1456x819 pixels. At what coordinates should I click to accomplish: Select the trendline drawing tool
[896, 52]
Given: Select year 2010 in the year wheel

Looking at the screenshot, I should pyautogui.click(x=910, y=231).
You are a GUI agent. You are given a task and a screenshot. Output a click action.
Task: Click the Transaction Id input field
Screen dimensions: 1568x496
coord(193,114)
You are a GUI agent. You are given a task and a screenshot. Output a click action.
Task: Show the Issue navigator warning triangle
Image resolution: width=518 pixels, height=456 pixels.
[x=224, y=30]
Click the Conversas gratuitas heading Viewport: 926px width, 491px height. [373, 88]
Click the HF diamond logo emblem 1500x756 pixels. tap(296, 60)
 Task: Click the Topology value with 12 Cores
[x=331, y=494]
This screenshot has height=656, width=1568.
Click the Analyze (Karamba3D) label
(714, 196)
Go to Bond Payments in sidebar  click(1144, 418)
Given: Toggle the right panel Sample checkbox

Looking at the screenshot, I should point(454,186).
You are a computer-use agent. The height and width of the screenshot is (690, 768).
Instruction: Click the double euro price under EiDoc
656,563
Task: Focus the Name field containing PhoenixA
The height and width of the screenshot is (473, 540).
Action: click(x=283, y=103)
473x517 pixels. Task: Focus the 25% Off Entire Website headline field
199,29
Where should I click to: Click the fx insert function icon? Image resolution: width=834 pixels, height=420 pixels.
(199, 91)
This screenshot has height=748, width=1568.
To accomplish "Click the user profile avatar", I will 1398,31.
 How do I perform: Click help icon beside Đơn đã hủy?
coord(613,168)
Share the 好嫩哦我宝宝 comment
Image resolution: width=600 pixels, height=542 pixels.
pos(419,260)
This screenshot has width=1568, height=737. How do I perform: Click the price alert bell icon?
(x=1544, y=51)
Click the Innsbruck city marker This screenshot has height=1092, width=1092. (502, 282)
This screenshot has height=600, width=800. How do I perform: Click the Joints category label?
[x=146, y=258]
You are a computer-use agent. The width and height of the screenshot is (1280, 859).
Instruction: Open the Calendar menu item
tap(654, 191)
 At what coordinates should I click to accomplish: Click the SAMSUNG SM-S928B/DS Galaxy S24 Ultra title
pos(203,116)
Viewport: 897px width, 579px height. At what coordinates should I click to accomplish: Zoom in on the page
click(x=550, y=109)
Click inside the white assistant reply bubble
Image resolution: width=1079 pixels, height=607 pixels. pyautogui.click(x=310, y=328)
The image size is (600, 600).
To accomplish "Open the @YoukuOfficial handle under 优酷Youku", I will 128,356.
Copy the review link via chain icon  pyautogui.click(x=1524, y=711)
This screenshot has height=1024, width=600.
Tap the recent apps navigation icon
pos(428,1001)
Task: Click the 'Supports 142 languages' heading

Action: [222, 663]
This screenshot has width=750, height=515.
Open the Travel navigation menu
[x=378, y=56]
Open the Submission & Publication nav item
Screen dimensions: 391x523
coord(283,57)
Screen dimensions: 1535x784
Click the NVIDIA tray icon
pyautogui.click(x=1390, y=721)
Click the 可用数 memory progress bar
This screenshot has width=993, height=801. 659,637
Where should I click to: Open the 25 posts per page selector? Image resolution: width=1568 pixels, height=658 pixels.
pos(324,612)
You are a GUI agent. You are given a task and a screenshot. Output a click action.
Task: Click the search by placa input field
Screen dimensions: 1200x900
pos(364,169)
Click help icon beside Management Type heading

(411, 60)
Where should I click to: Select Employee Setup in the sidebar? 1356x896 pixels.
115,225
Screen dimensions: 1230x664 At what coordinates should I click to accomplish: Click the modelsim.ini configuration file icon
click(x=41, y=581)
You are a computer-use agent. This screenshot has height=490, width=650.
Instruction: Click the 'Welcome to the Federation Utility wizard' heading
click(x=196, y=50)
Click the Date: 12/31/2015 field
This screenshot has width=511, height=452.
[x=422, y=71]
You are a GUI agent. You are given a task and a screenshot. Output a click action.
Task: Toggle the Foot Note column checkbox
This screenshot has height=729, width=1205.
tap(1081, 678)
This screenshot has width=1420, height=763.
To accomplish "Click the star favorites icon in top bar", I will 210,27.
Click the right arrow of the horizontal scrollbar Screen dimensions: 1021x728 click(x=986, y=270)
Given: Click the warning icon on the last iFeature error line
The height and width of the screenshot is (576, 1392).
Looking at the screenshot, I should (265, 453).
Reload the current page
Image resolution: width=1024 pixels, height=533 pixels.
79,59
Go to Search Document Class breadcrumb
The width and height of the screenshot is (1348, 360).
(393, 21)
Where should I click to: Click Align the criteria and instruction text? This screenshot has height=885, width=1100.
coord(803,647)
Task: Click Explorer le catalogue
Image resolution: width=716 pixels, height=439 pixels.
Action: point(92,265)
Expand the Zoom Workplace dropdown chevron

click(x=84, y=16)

━━━━

▶ [TASK STATEMENT]
Everything in the listing must be returned word for word.

▶ [SOLUTION TO THE EXERCISE]
1456x819 pixels. At what coordinates should I click to accomplish: Select the trendline drawing tool
[896, 52]
Given: Select year 2010 in the year wheel

Looking at the screenshot, I should pyautogui.click(x=910, y=231).
You are a GUI agent. You are given a task and a screenshot. Output a click action.
Task: Click the Transaction Id input field
Screen dimensions: 1568x496
coord(193,114)
You are a GUI agent. You are given a task and a screenshot. Output a click action.
Task: Show the Issue navigator warning triangle
Image resolution: width=518 pixels, height=456 pixels.
[x=224, y=30]
Click the Conversas gratuitas heading Viewport: 926px width, 491px height. [373, 88]
Click the HF diamond logo emblem 1500x756 pixels. tap(296, 60)
 Task: Click the Topology value with 12 Cores
[x=331, y=494]
This screenshot has height=656, width=1568.
Click the Analyze (Karamba3D) label
(714, 196)
Go to Bond Payments in sidebar  click(1144, 418)
Given: Toggle the right panel Sample checkbox

Looking at the screenshot, I should point(454,186).
You are a computer-use agent. The height and width of the screenshot is (690, 768).
Instruction: Click the double euro price under EiDoc
656,563
Task: Focus the Name field containing PhoenixA
The height and width of the screenshot is (473, 540).
Action: click(x=283, y=103)
473x517 pixels. Task: Focus the 25% Off Entire Website headline field
199,29
Where should I click to: Click the fx insert function icon? Image resolution: width=834 pixels, height=420 pixels.
(199, 91)
This screenshot has height=748, width=1568.
To accomplish "Click the user profile avatar", I will 1398,31.
 How do I perform: Click help icon beside Đơn đã hủy?
coord(613,168)
Share the 好嫩哦我宝宝 comment
Image resolution: width=600 pixels, height=542 pixels.
pos(419,260)
This screenshot has width=1568, height=737. How do I perform: Click the price alert bell icon?
(x=1544, y=51)
Click the Innsbruck city marker This screenshot has height=1092, width=1092. (502, 282)
This screenshot has height=600, width=800. How do I perform: Click the Joints category label?
[x=146, y=258]
You are a computer-use agent. The width and height of the screenshot is (1280, 859).
Instruction: Open the Calendar menu item
tap(654, 191)
 At what coordinates should I click to accomplish: Click the SAMSUNG SM-S928B/DS Galaxy S24 Ultra title
pos(203,116)
Viewport: 897px width, 579px height. At what coordinates should I click to accomplish: Zoom in on the page
click(x=550, y=109)
Click inside the white assistant reply bubble
Image resolution: width=1079 pixels, height=607 pixels. pyautogui.click(x=310, y=328)
The image size is (600, 600).
To accomplish "Open the @YoukuOfficial handle under 优酷Youku", I will 128,356.
Copy the review link via chain icon  pyautogui.click(x=1524, y=711)
This screenshot has height=1024, width=600.
Tap the recent apps navigation icon
pos(428,1001)
Task: Click the 'Supports 142 languages' heading

Action: [222, 663]
This screenshot has width=750, height=515.
Open the Travel navigation menu
[x=378, y=56]
Open the Submission & Publication nav item
Screen dimensions: 391x523
coord(283,57)
Screen dimensions: 1535x784
Click the NVIDIA tray icon
pyautogui.click(x=1390, y=721)
Click the 可用数 memory progress bar
This screenshot has width=993, height=801. 659,637
Where should I click to: Open the 25 posts per page selector? Image resolution: width=1568 pixels, height=658 pixels.
pos(324,612)
You are a GUI agent. You are given a task and a screenshot. Output a click action.
Task: Click the search by placa input field
Screen dimensions: 1200x900
pos(364,169)
Click help icon beside Management Type heading

(411, 60)
Where should I click to: Select Employee Setup in the sidebar? 1356x896 pixels.
115,225
Screen dimensions: 1230x664 At what coordinates should I click to accomplish: Click the modelsim.ini configuration file icon
click(x=41, y=581)
You are a computer-use agent. This screenshot has height=490, width=650.
Instruction: Click the 'Welcome to the Federation Utility wizard' heading
click(x=196, y=50)
Click the Date: 12/31/2015 field
This screenshot has width=511, height=452.
[x=422, y=71]
You are a GUI agent. You are given a task and a screenshot. Output a click action.
Task: Toggle the Foot Note column checkbox
This screenshot has height=729, width=1205.
tap(1081, 678)
This screenshot has width=1420, height=763.
To accomplish "Click the star favorites icon in top bar", I will 210,27.
Click the right arrow of the horizontal scrollbar Screen dimensions: 1021x728 click(x=986, y=270)
Given: Click the warning icon on the last iFeature error line
The height and width of the screenshot is (576, 1392).
Looking at the screenshot, I should (265, 453).
Reload the current page
Image resolution: width=1024 pixels, height=533 pixels.
79,59
Go to Search Document Class breadcrumb
The width and height of the screenshot is (1348, 360).
(393, 21)
Where should I click to: Click Align the criteria and instruction text? This screenshot has height=885, width=1100.
coord(803,647)
Task: Click Explorer le catalogue
Image resolution: width=716 pixels, height=439 pixels.
Action: point(92,265)
Expand the Zoom Workplace dropdown chevron

click(x=84, y=16)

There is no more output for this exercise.